今日で4月も終わり。株式会社サイアメントの代表取締役社長としての最初の1ヶ月が終わりました。
想像はしていましたが、想像以上に前途多難、そして精神的にも辛い最初の1ヶ月でした。
この1ヶ月間は幸いにしてほぼ連日のように打ち合わせがあり、その意味では充実していました。4/4には神奈川県の黒岩知事にも久々にお会いすることが出来ました。神奈川県のウェブサイトにもきちんと掲載されています。
4/15には、厚生労働省からの依頼で1~3月にサイアメントが全力をあげてCGパートを頑張って作った、乳幼児揺さぶられ症候群の予防啓発DVDが記者発表され、新聞記事にもなりました。
設立してまだ1年も経っていない会社が厚生労働省とお仕事させて頂くなど通常あり得ない話で、大変に名誉なことです。
また、4/19には雑誌「ドリームナビ」にて、「夢のかなえかたを大人に聞いてみました」と言うタイトルで特集して頂きました。
その意味では非常に充実した最初の1ヶ月だったわけですが、一方で、正直な話、今月新たに受注出来た案件は無く、新たな売り上げとしては0、つまりは収入も0だったわけです。

課題:
1. 社長就任後最初の1ヶ月を振り返る文章のうち、「設立してまだ1年も経っていな」から「りは収入も0だったわけです。」までの部分を一字一句違えずに書き写しなさい。
2. 社長就任後最初の1ヶ月を振り返る文章を、最後の文の後から書き継ぎなさい。

データ抜粋:
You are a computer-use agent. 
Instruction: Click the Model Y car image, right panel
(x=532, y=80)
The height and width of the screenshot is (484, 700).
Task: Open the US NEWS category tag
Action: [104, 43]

各課題の解答:
1.
設立してまだ1年も経っていない会社が厚生労働省とお仕事させて頂くなど通常あり得ない話で、大変に名誉なことです。
また、4/19には雑誌「ドリームナビ」にて、「夢のかなえかたを大人に聞いてみました」と言うタイトルで特集して頂きました。
その意味では非常に充実した最初の1ヶ月だったわけですが、一方で、正直な話、今月新たに受注出来た案件は無く、新たな売り上げとしては0、つまりは収入も0だったわけです。

2.
どんなに打ち合わせをしようが、どんなにメディアに露出しようが、ポスター1枚でもイラスト1枚でも案件として成立させない限りはいつまで経っても収入0です。
長い目で見れば、いつか受注出来そうな話はいくつかあるのですが、それまで会社が持つか、と言うのがまず最初に待ち受けている関門です。
面白いのは、私や、私と共に働いて下さっている社員さんは毎日とてもとても焦っているですが、一方で、ベンチャーを1から立ち上げたことのある知り合いのベテラン勢の方々は全くもって何も心配していない点。
「立ち上げ期なんてそんなもんですよ。」「安売りせずに価値を高めていけば大丈夫ですよ。」「最初から苦労なく出来る事なんてないですから。」と。
とある方から伺った話によると、「売り上げどうしよう、どうしよう。」と焦っていると経営は本当に上手くいかないらしいです。思い切って開き直って「儲けなんてどうでもいいや。今やるべきこと、目の前のことをとにかく丁寧にきちんとこなしていこう。」と言う気持ちでやっていると自然と上手くいくそうです。精神論的な考え方は個人的にはあまり好きではないほうなのですが、人生の先輩方のお言葉なのできっと正しいのだと思います。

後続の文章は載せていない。